- Official release poster
- Directed by: Vikram Singh
- Written by: Vikram Singh
- Produced by: Dilip Bafna Nikhil Panchamiya
- Starring: Ruslaan Mumtaz Kulraj Randhawa Asrani Gulshan Grover Tiku Talsania Mohit Daga
- Cinematography: Hiroo Keswani
- Edited by: Sanjay Sankla
- Music by: Sandesh Shandilya
- Production company: Fourth Wall Entertainment
- Distributed by: BookMyShow Stream
- Release date: 6 August 2021;
- Country: India
- Language: Hindi

= Oye Mamu! =

2021 Indian film by Vikram Singh

Oye Mamu! is a 2021 Indian Hindi-languagE comedy film directed by Vikram Singh. The film stars Ruslaan Mumtaz, Kulraj Randhawa, Asrani, Gulshan Grover, Tiku Talsania, and Mohit Daga. Described as a lighthearted slapstick comedy, the story follows a young boy and his eccentric uncle who become entangled in a comical heist.

== Plot ==
Rohit, fondly known as Mamu (played by Ruslaan Mumtaz), is a man with big dreams of wealth. Unfortunately, his ambitious ventures have left him financially ruined. On the other hand, Akhil (Tanay Chheda), his mischievous 10-year-old nephew, is full of energy and always up to something. The two don’t get along well, as Rohit often finds himself on the receiving end of Akhil's elaborate pranks.

Circumstances force Mamu and Bhanja to live together for two weeks, turning their daily life into a chaotic series of battles and schemes. Rohit tries to instill discipline, but Akhil, ever the trickster, usually turns the tables. Meanwhile, Akhil harbors a secret dream of becoming a video jockey, which sets the stage for unexpected twists involving a school trip to a museum, a stolen diamond, police chases, and bumbling criminals.

== Cast ==
- Ruslaan Mumtaz as Rohit / Mamu
- Kulraj Randhawa
- Tanay Chheda as Akhil
- Gulshan Grover
- Asrani
- Tiku Talsania
- Mohit Daga

== Release ==
The film was released on 6 August 2021 on transactional video on demand on BookMyShow Stream.

== Reception ==
Ottplay rated the film 1.5 out of 5 stars and criticized it for its over-the-top acting and dated comedic style.
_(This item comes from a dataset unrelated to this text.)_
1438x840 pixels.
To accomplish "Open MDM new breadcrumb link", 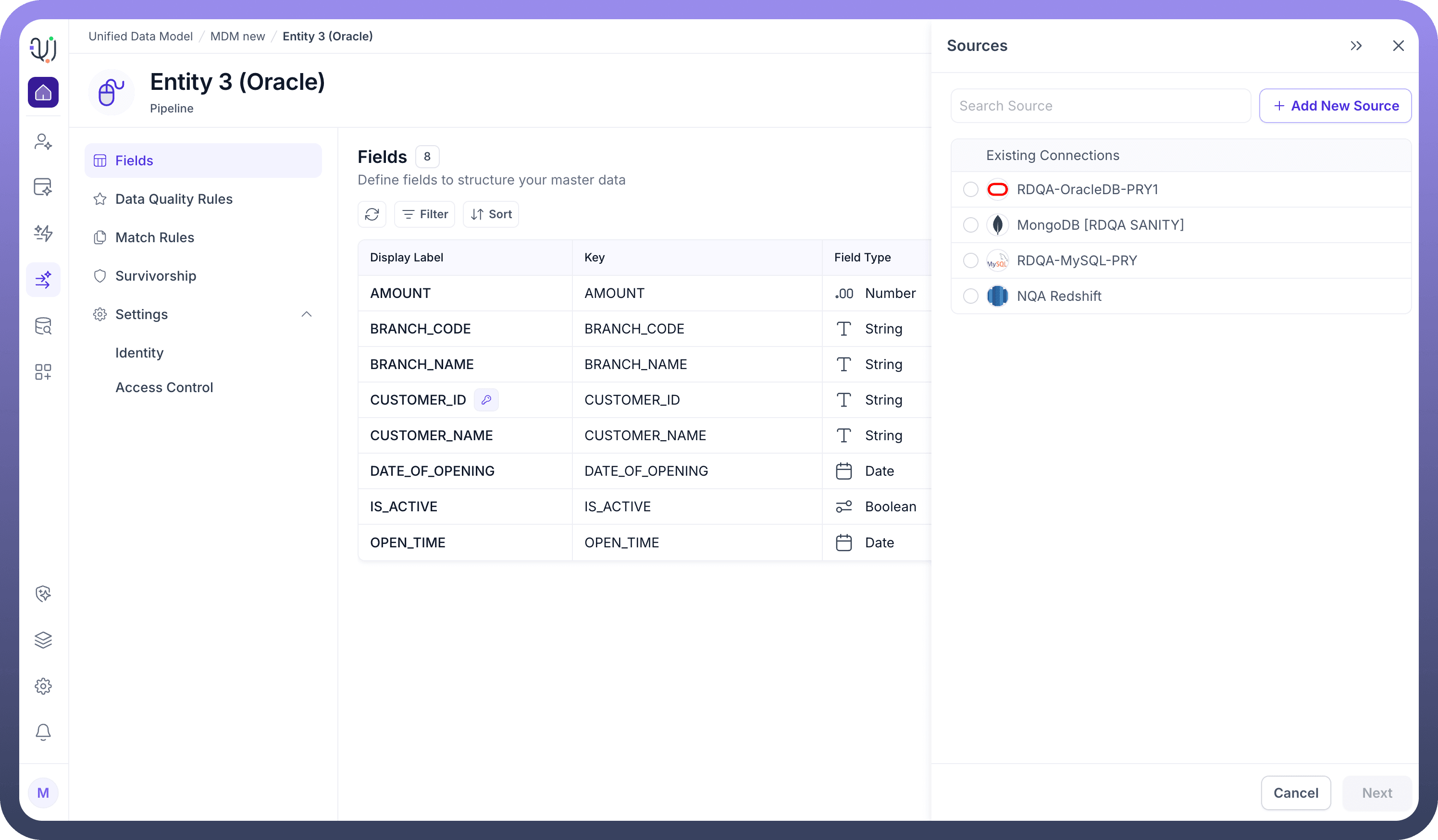I will pyautogui.click(x=237, y=37).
The reviewer wrote that "the film might have worked in the 90s but failed… it appears to be a tribute (or rather mockery) of 90s films with an over-the-top style and an unnatural storyline that doesn’t do it any favors."

MovieTalkies praised Oye Mamu! as "a fun film for kids and adults alike, a complete family entertainer, a refreshing relief from all the adult content being served on digital platforms."